What the task requires:
The exercise calls for exact output of the lines between the one that contains "You are a GUI" and the end of the data, with both ends kept and pictures left out.

Input:

•••

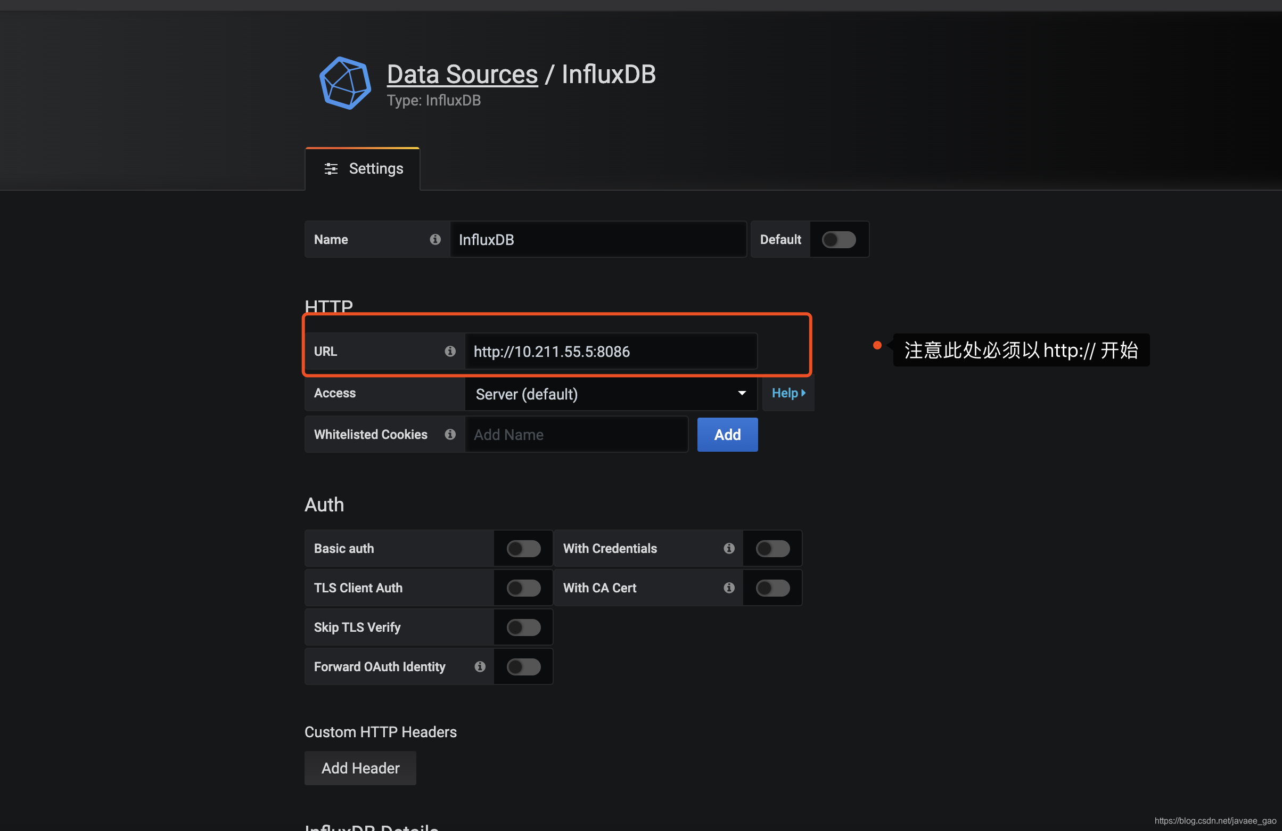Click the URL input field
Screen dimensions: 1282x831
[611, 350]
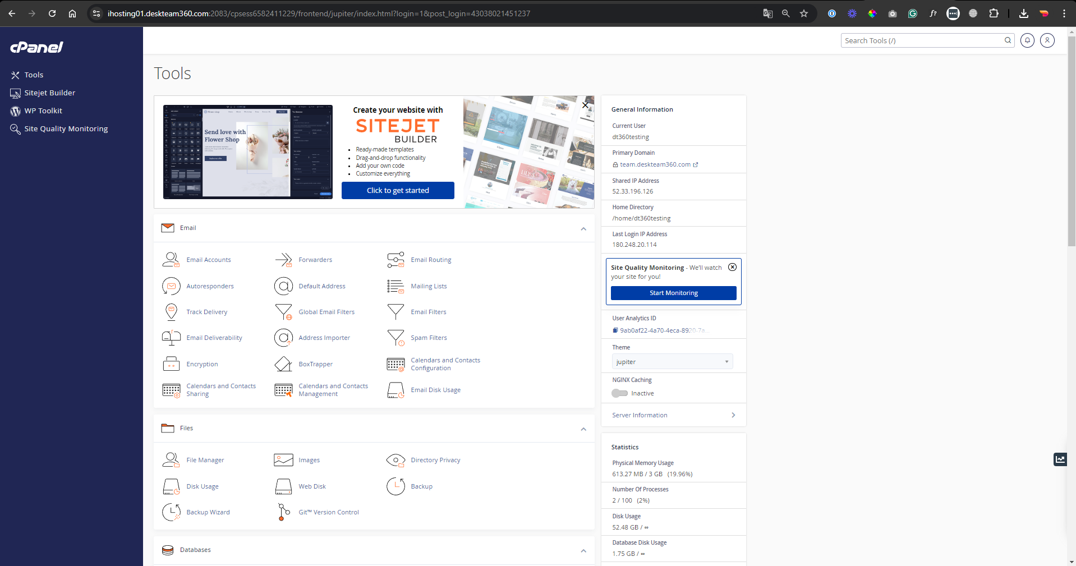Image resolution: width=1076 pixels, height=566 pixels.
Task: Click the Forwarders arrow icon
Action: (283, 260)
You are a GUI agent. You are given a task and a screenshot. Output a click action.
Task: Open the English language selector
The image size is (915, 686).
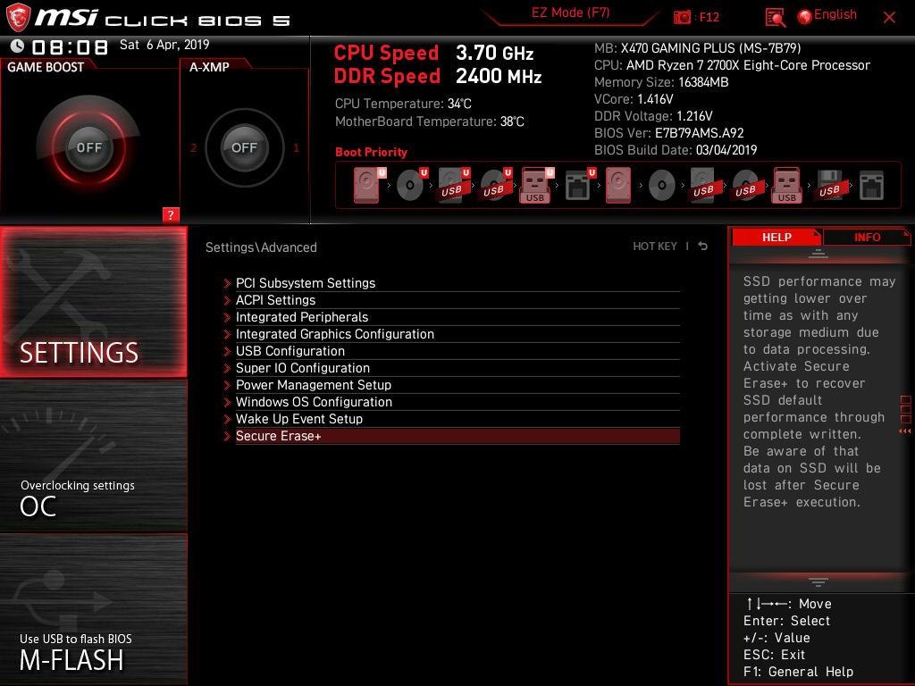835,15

•••

Exercise output:
You are a GUI agent. You are given a task and a screenshot. Output a click action.
Task: Open the English language selector
The image size is (915, 686).
835,15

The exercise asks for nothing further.